Slutskaya’s performance was boring – a bunch of hand motions and a few jumps. Madonna could have done better and did with her “vogue” stylings.

I would fall a lot, but at least I’d fall with style.

I don’t see why there should be a problem in giving me one.

In light of this, the International Olympics Committee and its president, Jacques Rogge, will be receiving my official protest soon:

Dear Mr. Rogge,

I’m writing to inform you of the horrible injustice committed against myself and my country, the United States of America.

Please note: My protest is typed, unlike the handwritten protest you received from my Russian counterparts.
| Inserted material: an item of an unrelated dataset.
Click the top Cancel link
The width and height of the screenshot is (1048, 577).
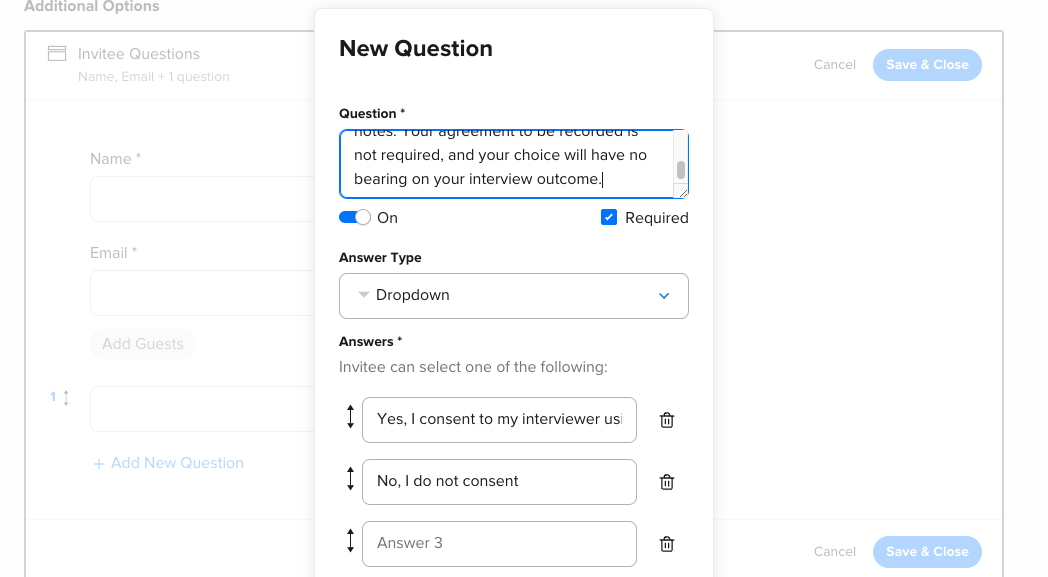click(x=835, y=65)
I have not been given a medal that is rightfully mine.

I assure you, this is because of no fault of my own. I may not have been in Salt Lake City, but I wanted to be there. I really did.

I put the fault on you, Mr. Rogge, for not letting me know when the trials were taking place and making me aware of the details on becoming an Olympian.

Why didn’t you tell me? I would have represented the United States with honor.

You know, Mr. Rogge, I’m an athlete. I’ve swept most of my life. I’m really a sweeper at heart.

Those kitchen floors prepared me for the life of curling. Lots of sweeping, a little ice (perfect for someone living in Iowa); I can do that.

Please, Mr. Rogge, give me a medal in curling.

And if that’s not good enough for you, there’s always the possibility of starting a new event, sledding.

No, not the luge or the bobsled, but an inner tube.

My inner tube and I can beat anyone to the bottom of the hill; we sled with the best of them.

Or if you need something more extreme, how about head-first on a food-service tray?

Add a little Crisco to the bottom and those things really fly.

I urge you to reconsider not putting me on the medal stand.

If this unfairness is not corrected soon, I will be forced to boycott the next Winter Olympic games.

Italy will never see my great curling techniques or experience the joy of an inner tube.

I ask that you please consider my protest and get back to me right away. I’m giving you 24 hours to address my request.

If I don’t hear from you by then, I will be forced to begin training to take over your job.

I assure you, I will get my medal eventually.

Emily Arthur is a junior in journalism and mass communications from Clark, S.D. She is the assistant sports editor of the Daily.